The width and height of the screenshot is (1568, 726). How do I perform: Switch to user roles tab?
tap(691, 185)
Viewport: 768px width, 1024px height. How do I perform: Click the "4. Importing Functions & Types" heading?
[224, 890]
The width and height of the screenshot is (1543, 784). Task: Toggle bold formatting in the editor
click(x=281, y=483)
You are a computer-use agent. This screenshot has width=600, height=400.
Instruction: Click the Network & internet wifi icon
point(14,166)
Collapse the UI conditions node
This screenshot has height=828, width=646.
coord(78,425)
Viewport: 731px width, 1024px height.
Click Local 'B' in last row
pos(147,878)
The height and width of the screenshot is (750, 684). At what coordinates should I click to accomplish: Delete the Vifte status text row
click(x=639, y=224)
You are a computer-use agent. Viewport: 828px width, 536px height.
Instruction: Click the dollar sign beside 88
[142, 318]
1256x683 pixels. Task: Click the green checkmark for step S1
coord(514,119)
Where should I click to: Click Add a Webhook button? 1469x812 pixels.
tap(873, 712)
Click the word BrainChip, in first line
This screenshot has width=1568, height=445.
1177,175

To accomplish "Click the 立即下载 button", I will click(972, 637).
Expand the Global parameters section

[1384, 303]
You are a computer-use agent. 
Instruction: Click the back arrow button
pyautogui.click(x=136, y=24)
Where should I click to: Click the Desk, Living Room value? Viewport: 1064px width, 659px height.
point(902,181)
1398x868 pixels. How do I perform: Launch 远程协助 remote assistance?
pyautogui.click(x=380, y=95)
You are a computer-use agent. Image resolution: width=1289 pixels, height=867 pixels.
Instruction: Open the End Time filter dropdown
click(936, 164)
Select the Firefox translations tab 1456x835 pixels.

§ §

Work required: Please copy every one of the rows above word for word, keeping their order and line breaks.

Task answer:
The width and height of the screenshot is (1568, 726). How do I perform: Switch to user roles tab?
tap(691, 185)
Viewport: 768px width, 1024px height. How do I perform: Click the "4. Importing Functions & Types" heading?
[224, 890]
The width and height of the screenshot is (1543, 784). Task: Toggle bold formatting in the editor
click(x=281, y=483)
You are a computer-use agent. This screenshot has width=600, height=400.
Instruction: Click the Network & internet wifi icon
point(14,166)
Collapse the UI conditions node
This screenshot has height=828, width=646.
coord(78,425)
Viewport: 731px width, 1024px height.
Click Local 'B' in last row
pos(147,878)
The height and width of the screenshot is (750, 684). At what coordinates should I click to accomplish: Delete the Vifte status text row
click(x=639, y=224)
You are a computer-use agent. Viewport: 828px width, 536px height.
Instruction: Click the dollar sign beside 88
[142, 318]
1256x683 pixels. Task: Click the green checkmark for step S1
coord(514,119)
Where should I click to: Click Add a Webhook button? 1469x812 pixels.
tap(873, 712)
Click the word BrainChip, in first line
This screenshot has width=1568, height=445.
1177,175

To accomplish "Click the 立即下载 button", I will click(972, 637).
Expand the Global parameters section

[1384, 303]
You are a computer-use agent. 
Instruction: Click the back arrow button
pyautogui.click(x=136, y=24)
Where should I click to: Click the Desk, Living Room value? Viewport: 1064px width, 659px height.
point(902,181)
1398x868 pixels. How do I perform: Launch 远程协助 remote assistance?
pyautogui.click(x=380, y=95)
You are a computer-use agent. Image resolution: width=1289 pixels, height=867 pixels.
Instruction: Open the End Time filter dropdown
click(936, 164)
Select the Firefox translations tab 1456x835 pixels.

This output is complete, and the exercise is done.